None of it is in place. There is no vetting of immigrants except for a cursory check for criminal records. Elders are sponsored but we pay their health care costs. When the Tories capped the numbers at 5k in 2013 they said each elderly immigrant was costing us a quarter of a million dollars in health care, and that 25% were winding up on welfare. They're also eligible for OAS and GIC after ten years. Trudeau quadrupling the elderly numbers will cost us $4 billion a year in additional health care costs alone.

I see no reason to keep an immigrant who comes here and molests children. Remove their citizenship and send them home.

It has ALWAYS been a legal option.

The fact every public housing project is filled with immigrants and refugees, that every police wanted poster is filled with immigrants and refugees, and the massive costs of supporting immigrants and refugees who are not economically successful, which falls on the shoulders of taxpayers. Not to mention that the numbers are simply too great to integrate.

Argus I am very aware of your personal racial prejudices and obsessive and irrational fears, and that's all you're spewing here.
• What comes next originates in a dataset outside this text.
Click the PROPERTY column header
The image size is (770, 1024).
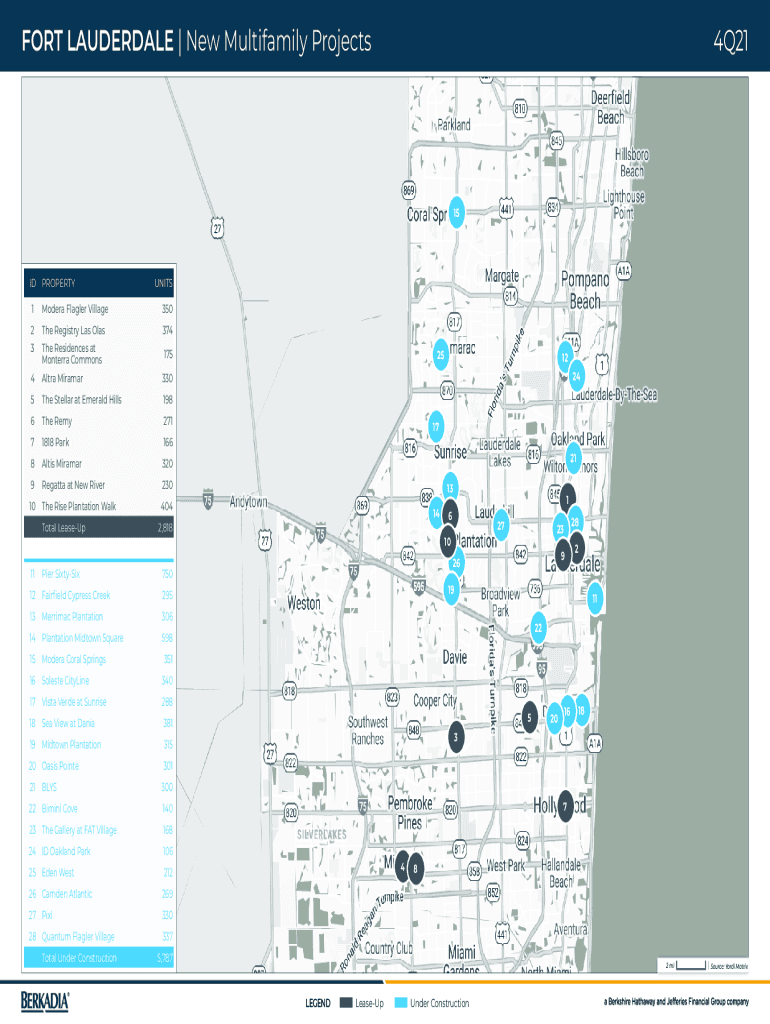[x=58, y=283]
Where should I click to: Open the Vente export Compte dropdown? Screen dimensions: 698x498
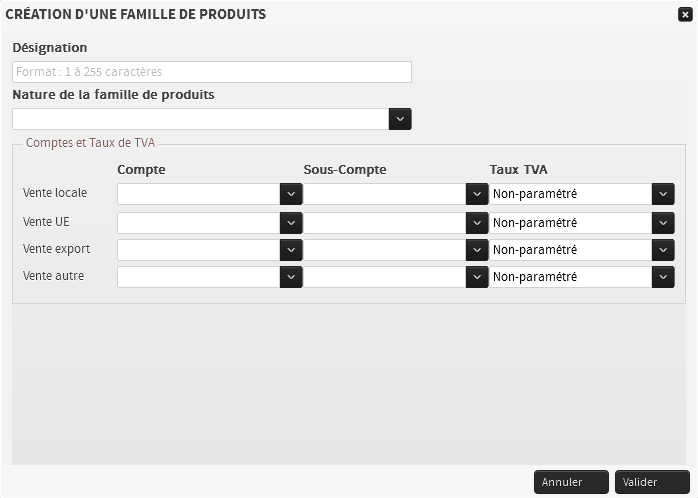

You provide no sources, no facts, just a lot of paranoid and delusional nonsense.

Just "a cursory check for criminal records"?!  So NOT TRUE, Argus. Are you not even familiar with Canada's immigration 'points system'?

You don't know even the smallest facts about immigration to Canada, nor do you really care or  ever bother to research or cite sources for what you say. It's like you're just a wind-up toy repeating every anti-immigrant meme that ever crossed your screen! And, given the google, facebook and other algorithms that mine your clicks and keep sending you more and more of the same, you're inevitably mired in downward slide under a mountain of racist propaganda.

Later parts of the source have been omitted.